(RECORDS TO PROCESS Opens)

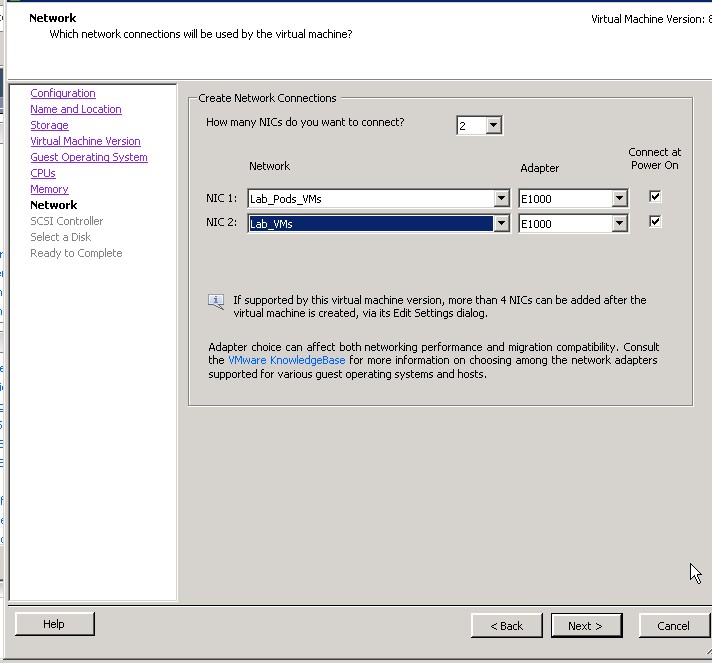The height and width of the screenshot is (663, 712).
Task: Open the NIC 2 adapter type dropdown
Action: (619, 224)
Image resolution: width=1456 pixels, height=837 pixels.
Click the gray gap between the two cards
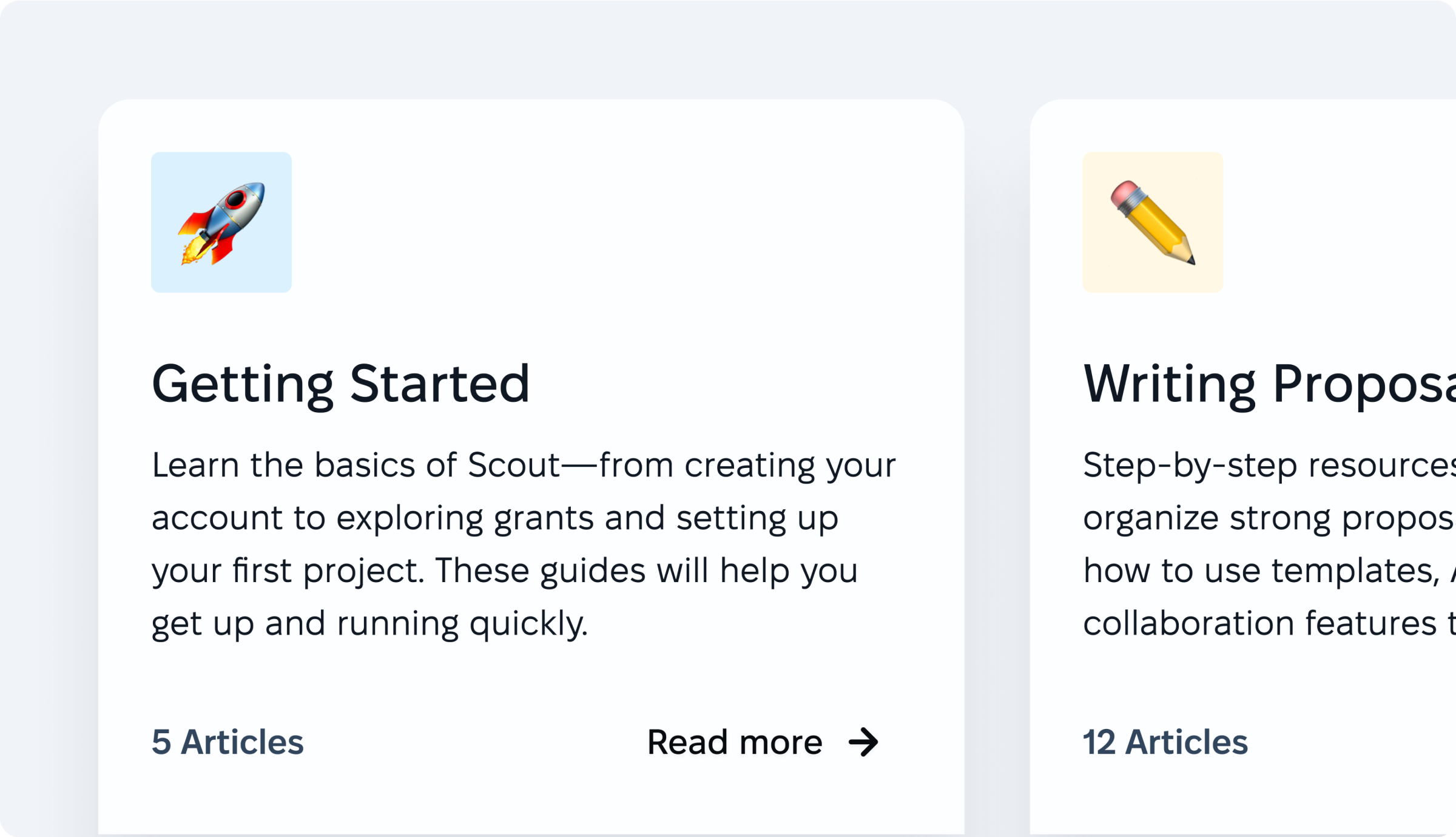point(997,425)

(RECORDS TO PROCESS Closes)
(RECORDS TO PROCESS Opens)

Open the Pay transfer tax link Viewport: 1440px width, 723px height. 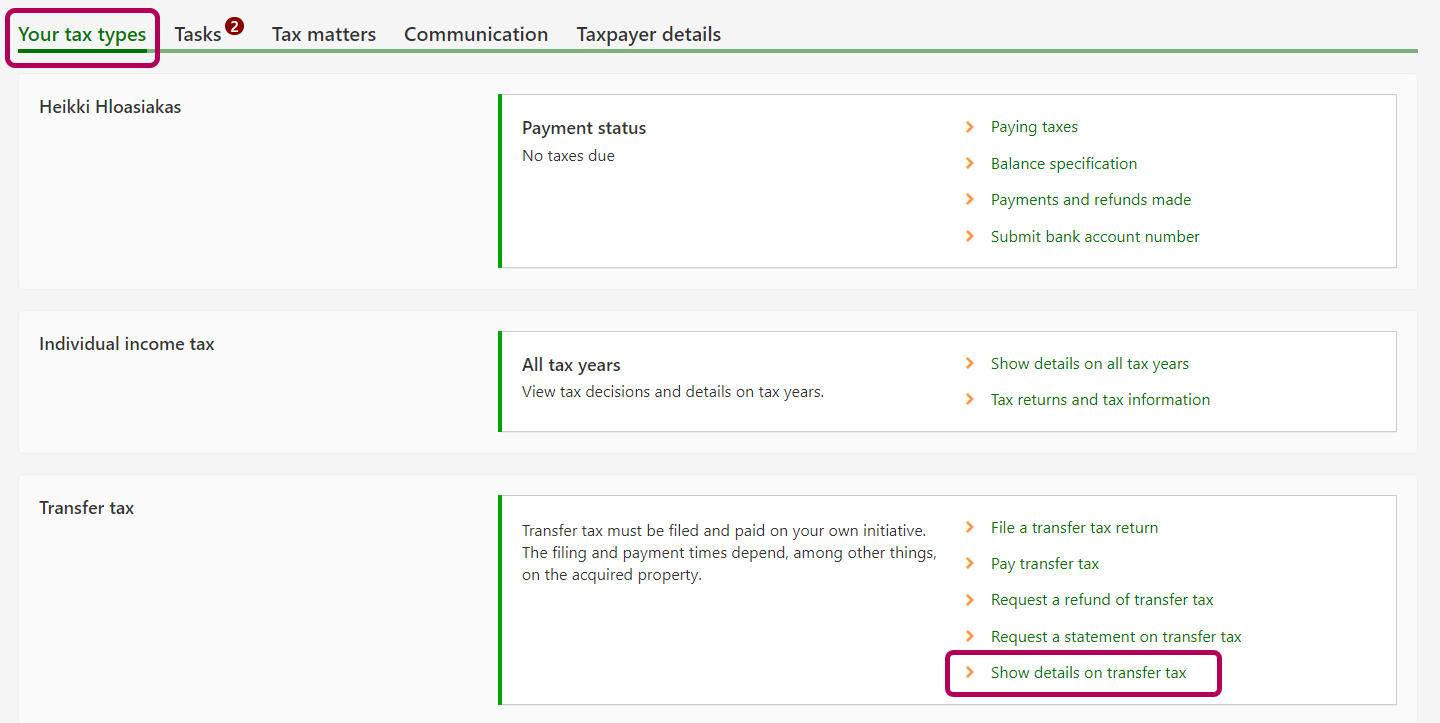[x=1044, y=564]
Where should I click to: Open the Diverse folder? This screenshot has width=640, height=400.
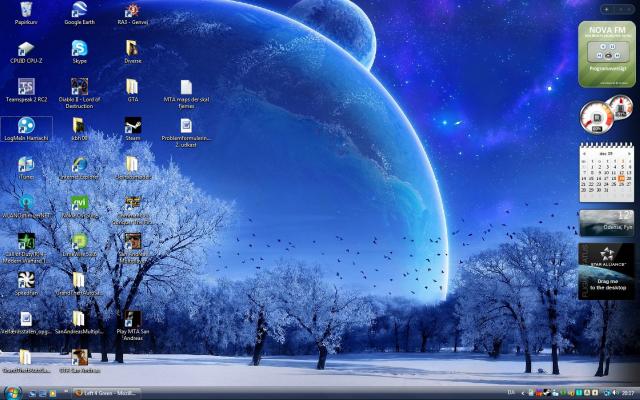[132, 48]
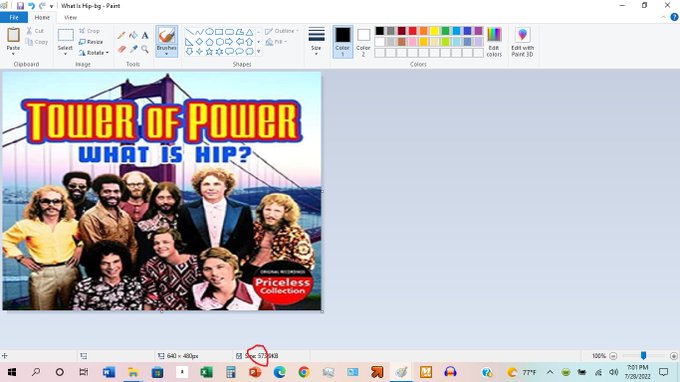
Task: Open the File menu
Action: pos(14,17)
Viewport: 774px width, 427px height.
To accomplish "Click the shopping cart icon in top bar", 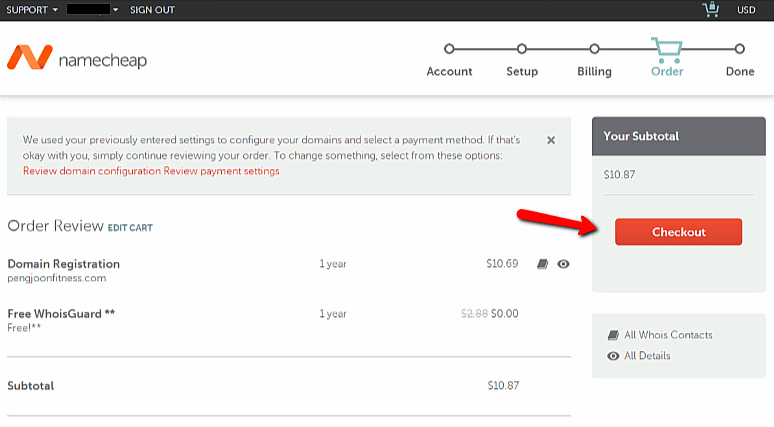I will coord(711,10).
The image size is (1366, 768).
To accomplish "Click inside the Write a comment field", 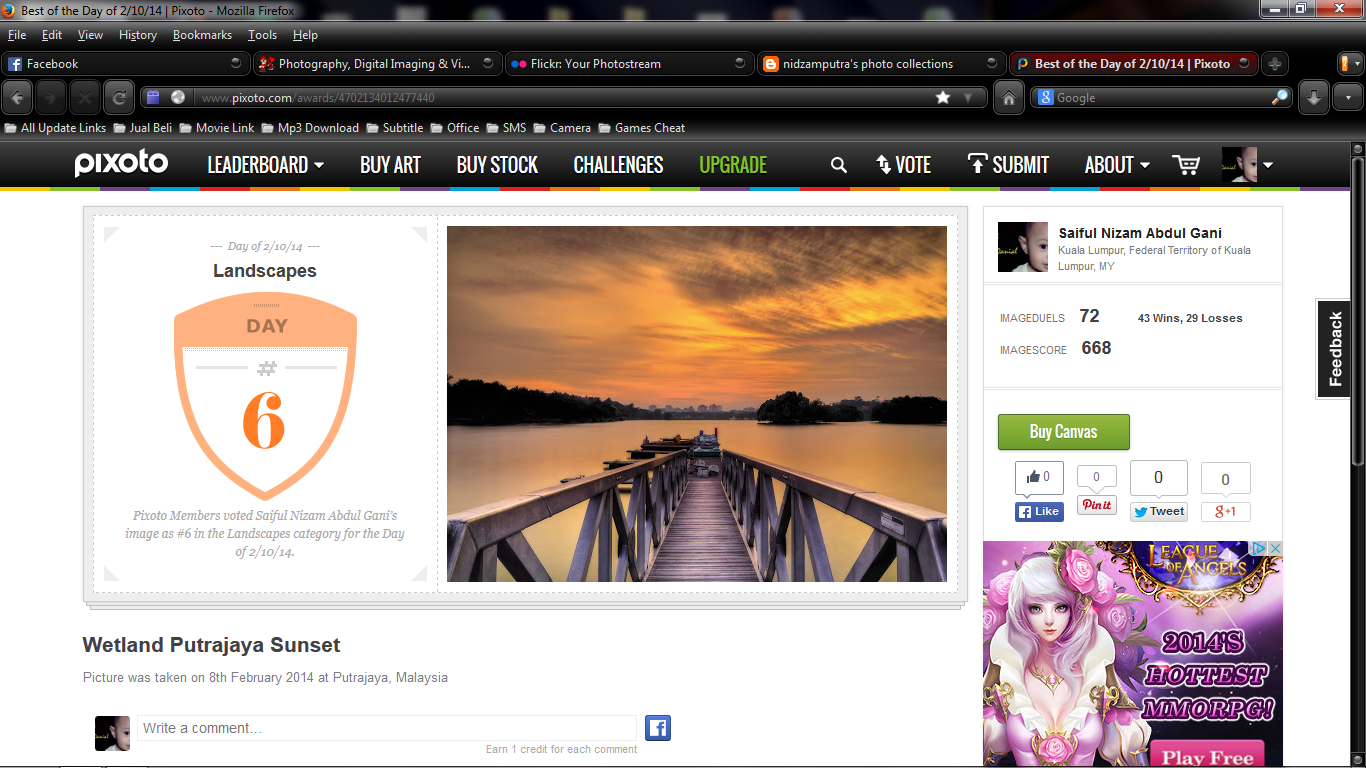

(RECORDS TO PROCESS Closes)

**YOUR GOAL**
Give back exactly the lines above from the one with "The image size is (1366, 768)." through the one with "inside the Write", both included. Pictures don't belong in the copy.

**THE COMPLETED TASK**
The image size is (1366, 768).
To accomplish "Click inside the Write a comment field", 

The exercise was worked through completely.